Exercise instructions: Only the lines below, from the one with "Task: Open the Color Adaptation dropdown" through the one with "Where should I", are to be written out, exactly.

Material shown:
⁂

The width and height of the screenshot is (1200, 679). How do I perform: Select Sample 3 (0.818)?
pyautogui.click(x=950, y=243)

⁂

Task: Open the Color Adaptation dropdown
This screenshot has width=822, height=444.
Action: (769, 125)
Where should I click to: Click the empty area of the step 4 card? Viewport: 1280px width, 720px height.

⁂

Result of this exercise:
Task: Open the Color Adaptation dropdown
This screenshot has width=822, height=444.
Action: (769, 125)
Where should I click to: Click the empty area of the step 4 card? Viewport: 1280px width, 720px height.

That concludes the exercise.